**Instructions to follow:**
Please pull out each of the rows below and reproduce every one word for word.
BEGIN Dataset content
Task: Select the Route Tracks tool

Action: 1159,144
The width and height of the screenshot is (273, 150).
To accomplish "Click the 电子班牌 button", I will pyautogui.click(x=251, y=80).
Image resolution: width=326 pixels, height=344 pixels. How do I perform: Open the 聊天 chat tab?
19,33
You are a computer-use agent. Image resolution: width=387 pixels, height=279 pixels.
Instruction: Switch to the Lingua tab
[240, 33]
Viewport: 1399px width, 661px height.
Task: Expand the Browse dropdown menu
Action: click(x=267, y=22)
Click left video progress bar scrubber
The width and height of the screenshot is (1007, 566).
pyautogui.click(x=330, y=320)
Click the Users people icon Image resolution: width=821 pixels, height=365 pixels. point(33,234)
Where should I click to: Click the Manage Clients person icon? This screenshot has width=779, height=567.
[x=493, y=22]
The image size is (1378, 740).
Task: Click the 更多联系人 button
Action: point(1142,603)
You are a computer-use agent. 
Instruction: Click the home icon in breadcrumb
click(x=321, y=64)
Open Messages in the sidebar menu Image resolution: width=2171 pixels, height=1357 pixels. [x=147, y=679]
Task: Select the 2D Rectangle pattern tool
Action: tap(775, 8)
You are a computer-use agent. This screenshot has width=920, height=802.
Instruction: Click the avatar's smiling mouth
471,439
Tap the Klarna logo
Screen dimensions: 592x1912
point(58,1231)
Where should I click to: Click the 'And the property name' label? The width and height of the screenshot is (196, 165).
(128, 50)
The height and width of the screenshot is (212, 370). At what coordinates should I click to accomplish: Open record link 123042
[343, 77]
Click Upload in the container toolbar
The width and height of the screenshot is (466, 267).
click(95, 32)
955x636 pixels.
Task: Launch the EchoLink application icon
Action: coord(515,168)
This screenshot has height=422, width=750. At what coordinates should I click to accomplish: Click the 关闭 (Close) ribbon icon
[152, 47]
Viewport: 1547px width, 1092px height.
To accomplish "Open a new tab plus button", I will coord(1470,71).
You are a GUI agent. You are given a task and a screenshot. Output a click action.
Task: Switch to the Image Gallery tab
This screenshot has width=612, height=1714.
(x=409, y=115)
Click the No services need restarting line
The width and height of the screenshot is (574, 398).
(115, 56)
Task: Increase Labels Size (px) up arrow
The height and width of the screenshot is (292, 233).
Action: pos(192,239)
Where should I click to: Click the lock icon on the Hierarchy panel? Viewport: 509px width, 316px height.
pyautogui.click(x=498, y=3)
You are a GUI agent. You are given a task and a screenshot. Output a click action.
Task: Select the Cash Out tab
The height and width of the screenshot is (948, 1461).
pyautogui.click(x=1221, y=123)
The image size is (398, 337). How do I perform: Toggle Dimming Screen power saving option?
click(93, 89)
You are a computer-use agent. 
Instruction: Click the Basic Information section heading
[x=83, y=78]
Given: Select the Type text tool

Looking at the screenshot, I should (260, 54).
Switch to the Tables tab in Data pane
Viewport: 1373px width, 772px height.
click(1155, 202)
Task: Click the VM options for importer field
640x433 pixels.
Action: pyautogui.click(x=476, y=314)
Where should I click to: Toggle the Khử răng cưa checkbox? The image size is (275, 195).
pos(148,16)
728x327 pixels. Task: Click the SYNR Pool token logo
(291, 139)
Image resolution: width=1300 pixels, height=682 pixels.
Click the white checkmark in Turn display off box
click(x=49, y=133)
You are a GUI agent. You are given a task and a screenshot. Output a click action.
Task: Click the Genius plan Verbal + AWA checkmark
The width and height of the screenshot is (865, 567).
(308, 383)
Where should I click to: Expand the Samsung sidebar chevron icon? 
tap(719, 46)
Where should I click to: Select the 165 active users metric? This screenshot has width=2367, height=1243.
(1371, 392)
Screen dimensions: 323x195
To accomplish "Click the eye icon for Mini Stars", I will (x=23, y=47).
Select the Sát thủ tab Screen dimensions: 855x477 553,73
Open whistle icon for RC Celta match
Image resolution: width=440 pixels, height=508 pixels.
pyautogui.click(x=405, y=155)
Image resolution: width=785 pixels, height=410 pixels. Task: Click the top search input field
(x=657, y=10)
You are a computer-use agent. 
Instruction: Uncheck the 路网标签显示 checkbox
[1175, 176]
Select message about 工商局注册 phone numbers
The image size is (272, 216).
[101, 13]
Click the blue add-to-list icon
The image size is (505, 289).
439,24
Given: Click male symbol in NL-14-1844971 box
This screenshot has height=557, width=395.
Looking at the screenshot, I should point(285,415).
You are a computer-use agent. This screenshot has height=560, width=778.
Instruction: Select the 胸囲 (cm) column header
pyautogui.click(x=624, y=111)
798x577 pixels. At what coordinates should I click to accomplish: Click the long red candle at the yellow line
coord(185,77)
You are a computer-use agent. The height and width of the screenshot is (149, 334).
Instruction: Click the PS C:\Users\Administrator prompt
END Dataset content
**Answer to the task:**
Task: Select the Route Tracks tool

Action: 1159,144
The width and height of the screenshot is (273, 150).
To accomplish "Click the 电子班牌 button", I will pyautogui.click(x=251, y=80).
Image resolution: width=326 pixels, height=344 pixels. How do I perform: Open the 聊天 chat tab?
19,33
You are a computer-use agent. Image resolution: width=387 pixels, height=279 pixels.
Instruction: Switch to the Lingua tab
[240, 33]
Viewport: 1399px width, 661px height.
Task: Expand the Browse dropdown menu
Action: click(x=267, y=22)
Click left video progress bar scrubber
The width and height of the screenshot is (1007, 566).
pyautogui.click(x=330, y=320)
Click the Users people icon Image resolution: width=821 pixels, height=365 pixels. point(33,234)
Where should I click to: Click the Manage Clients person icon? This screenshot has width=779, height=567.
[x=493, y=22]
The image size is (1378, 740).
Task: Click the 更多联系人 button
Action: point(1142,603)
You are a computer-use agent. 
Instruction: Click the home icon in breadcrumb
click(x=321, y=64)
Open Messages in the sidebar menu Image resolution: width=2171 pixels, height=1357 pixels. [x=147, y=679]
Task: Select the 2D Rectangle pattern tool
Action: tap(775, 8)
You are a computer-use agent. This screenshot has width=920, height=802.
Instruction: Click the avatar's smiling mouth
471,439
Tap the Klarna logo
Screen dimensions: 592x1912
point(58,1231)
Where should I click to: Click the 'And the property name' label? The width and height of the screenshot is (196, 165).
(128, 50)
The height and width of the screenshot is (212, 370). At what coordinates should I click to accomplish: Open record link 123042
[343, 77]
Click Upload in the container toolbar
The width and height of the screenshot is (466, 267).
click(95, 32)
955x636 pixels.
Task: Launch the EchoLink application icon
Action: coord(515,168)
This screenshot has height=422, width=750. At what coordinates should I click to accomplish: Click the 关闭 (Close) ribbon icon
[152, 47]
Viewport: 1547px width, 1092px height.
To accomplish "Open a new tab plus button", I will coord(1470,71).
You are a GUI agent. You are given a task and a screenshot. Output a click action.
Task: Switch to the Image Gallery tab
This screenshot has width=612, height=1714.
(x=409, y=115)
Click the No services need restarting line
The width and height of the screenshot is (574, 398).
(115, 56)
Task: Increase Labels Size (px) up arrow
The height and width of the screenshot is (292, 233).
Action: pos(192,239)
Where should I click to: Click the lock icon on the Hierarchy panel? Viewport: 509px width, 316px height.
pyautogui.click(x=498, y=3)
You are a GUI agent. You are given a task and a screenshot. Output a click action.
Task: Select the Cash Out tab
The height and width of the screenshot is (948, 1461).
pyautogui.click(x=1221, y=123)
The image size is (398, 337). How do I perform: Toggle Dimming Screen power saving option?
click(93, 89)
You are a computer-use agent. 
Instruction: Click the Basic Information section heading
[x=83, y=78]
Given: Select the Type text tool

Looking at the screenshot, I should (260, 54).
Switch to the Tables tab in Data pane
Viewport: 1373px width, 772px height.
click(1155, 202)
Task: Click the VM options for importer field
640x433 pixels.
Action: pyautogui.click(x=476, y=314)
Where should I click to: Toggle the Khử răng cưa checkbox? The image size is (275, 195).
pos(148,16)
728x327 pixels. Task: Click the SYNR Pool token logo
(291, 139)
Image resolution: width=1300 pixels, height=682 pixels.
Click the white checkmark in Turn display off box
click(x=49, y=133)
You are a GUI agent. You are given a task and a screenshot. Output a click action.
Task: Click the Genius plan Verbal + AWA checkmark
The width and height of the screenshot is (865, 567).
(308, 383)
Where should I click to: Expand the Samsung sidebar chevron icon? 
tap(719, 46)
Where should I click to: Select the 165 active users metric? This screenshot has width=2367, height=1243.
(1371, 392)
Screen dimensions: 323x195
To accomplish "Click the eye icon for Mini Stars", I will (x=23, y=47).
Select the Sát thủ tab Screen dimensions: 855x477 553,73
Open whistle icon for RC Celta match
Image resolution: width=440 pixels, height=508 pixels.
pyautogui.click(x=405, y=155)
Image resolution: width=785 pixels, height=410 pixels. Task: Click the top search input field
(x=657, y=10)
You are a computer-use agent. 
Instruction: Uncheck the 路网标签显示 checkbox
[1175, 176]
Select message about 工商局注册 phone numbers
The image size is (272, 216).
[101, 13]
Click the blue add-to-list icon
The image size is (505, 289).
439,24
Given: Click male symbol in NL-14-1844971 box
This screenshot has height=557, width=395.
Looking at the screenshot, I should point(285,415).
You are a computer-use agent. This screenshot has height=560, width=778.
Instruction: Select the 胸囲 (cm) column header
pyautogui.click(x=624, y=111)
798x577 pixels. At what coordinates should I click to accomplish: Click the long red candle at the yellow line
coord(185,77)
You are a computer-use agent. The height and width of the screenshot is (149, 334).
Instruction: Click the PS C:\Users\Administrator prompt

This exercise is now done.